About

an archive of my motor racing pictures and stories

words and photographs © Dale Kistemaker 1982-85, 2011-17


Dale Kistemaker: Did you know any other drivers that took photographs?

Phil Hill: “I just thought it was normal for a person doing something out of the ordinary to want to record it visually.”

Interview with Phil Hill 1983: “Passion and Precision” page 67

I’ve been fascinated with cars since I was a small child and in adolescence Road & Track magazine exposed me to international Grand Prix and Sports Car Racing.  The drivers of the time like Stirling Moss, Jim Clark, Graham Hill, Phil Hill and Dan Gurney became my heroes and Monaco, Spa-Francorchamps, and Le Mans were a glimpse of an exciting world of possibilities.

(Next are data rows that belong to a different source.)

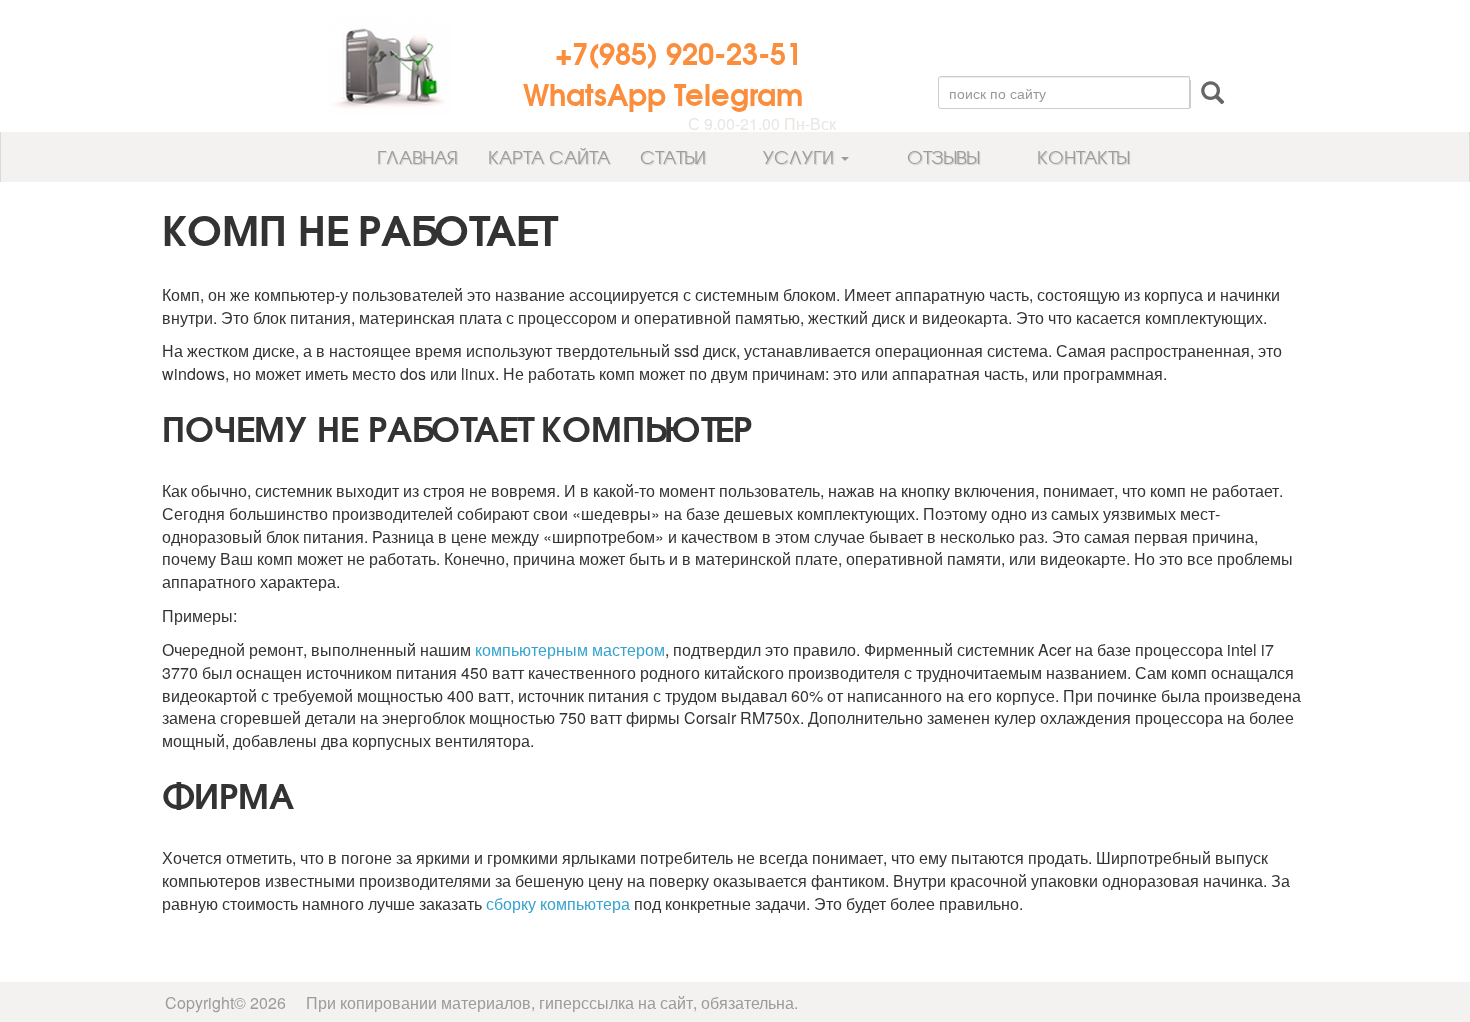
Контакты (1080, 156)
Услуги (798, 156)
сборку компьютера (558, 903)
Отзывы (940, 156)
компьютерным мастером (570, 649)
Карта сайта (549, 156)
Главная (415, 156)
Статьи (673, 156)
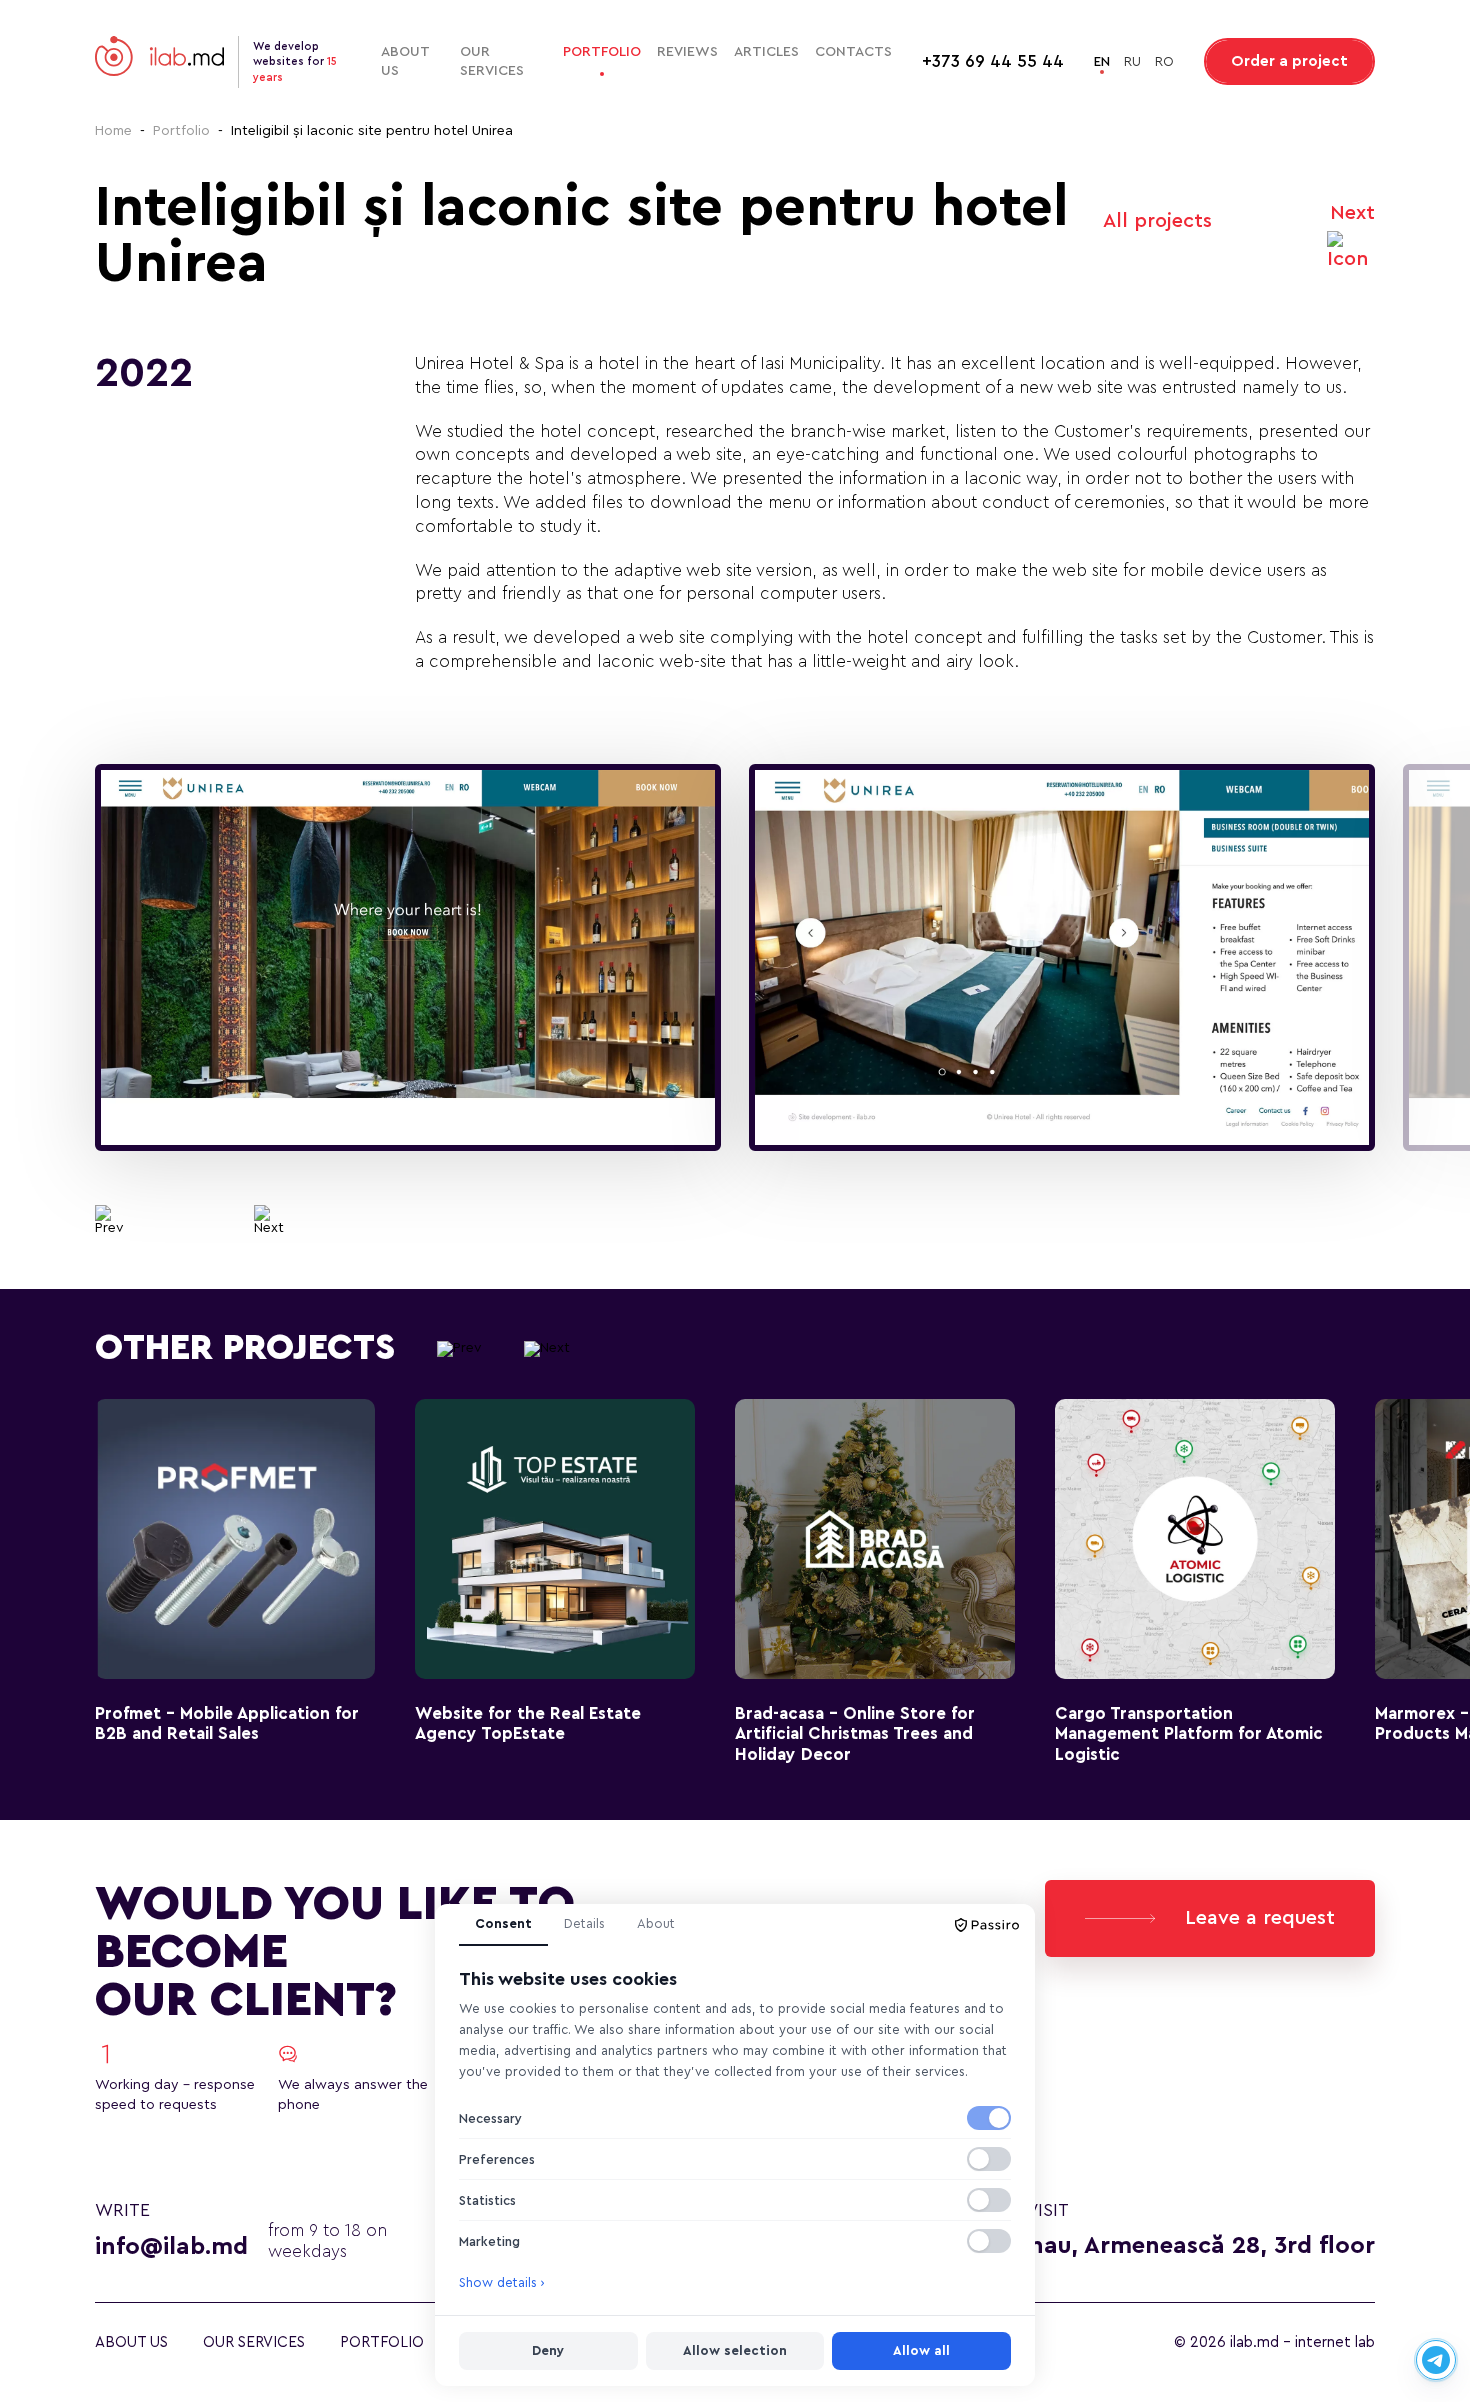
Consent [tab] (503, 1923)
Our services (492, 61)
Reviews (687, 52)
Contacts (853, 52)
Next (1352, 213)
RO (1164, 61)
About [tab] (656, 1923)
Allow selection (735, 2350)
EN (1102, 61)
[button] (109, 1220)
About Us (405, 61)
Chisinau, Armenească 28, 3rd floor (1174, 2246)
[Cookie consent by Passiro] (987, 1925)
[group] (408, 958)
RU (1132, 61)
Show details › (502, 2282)
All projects (1157, 221)
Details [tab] (584, 1923)
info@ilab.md (171, 2247)
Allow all (921, 2350)
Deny (548, 2350)
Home (113, 131)
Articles (766, 52)
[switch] (989, 2118)
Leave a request (1260, 1918)
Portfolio (602, 52)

The plot twists and turns through the years until the Spring of 1982 when I bought a limited photography pass for the Long Beach Grand Prix. The sights, sounds, and smells of racing rekindled my youthful Grand Prix fervor.  In a moment of inspiration I suggested an exhibition on the history of Grand Prix photography to Kent Smith, curator at the Long Beach Museum of Art.  He immediately recognized the potential and the Museum quickly approved the idea. By the Fall of 1982 I was at the Caesar’s Palace Grand Prix interviewing people in Formula One and receiving extraordinarily positive responses.  With initial funding by the Long Beach Foundation I went to Europe in 1983 to explore photographic archives, meet more photographers and racing people and photograph at three more Grands Prix.  I found photographic treasures and collected a wealth of information.  The Detroit Institute of Arts became the second venue and with the help of the Ford Motor Company a 119 page catalog was published. The exhibition “Passion and Precision: The Photographer and Grand Prix Racing 1894-1984.” was a great success. “Passion and Precision” changed my life.  I met an extraordinary group of individuals and wrote on page 63 of the catalog:  “Not everyone gets to meet the heroes of their youth.  Rarer still is to find that these men are more than you ever expected: Human and real and still very much heroes.”

After the exhibition I went back to europe in 1984-85 to photograph more races with pictures published by Road & Track and later Paul Oxman. Since then I’ve shown racing images in exhibitions and created a multiple slide projector/audio piece “Drive.”  Five years ago I began working through my Kodachromes and discovered a window into an extraordinary period of racing as well and a great personal adventure.  Poetics of Speed  is the online record of my “out of the ordinary” pictures and stories.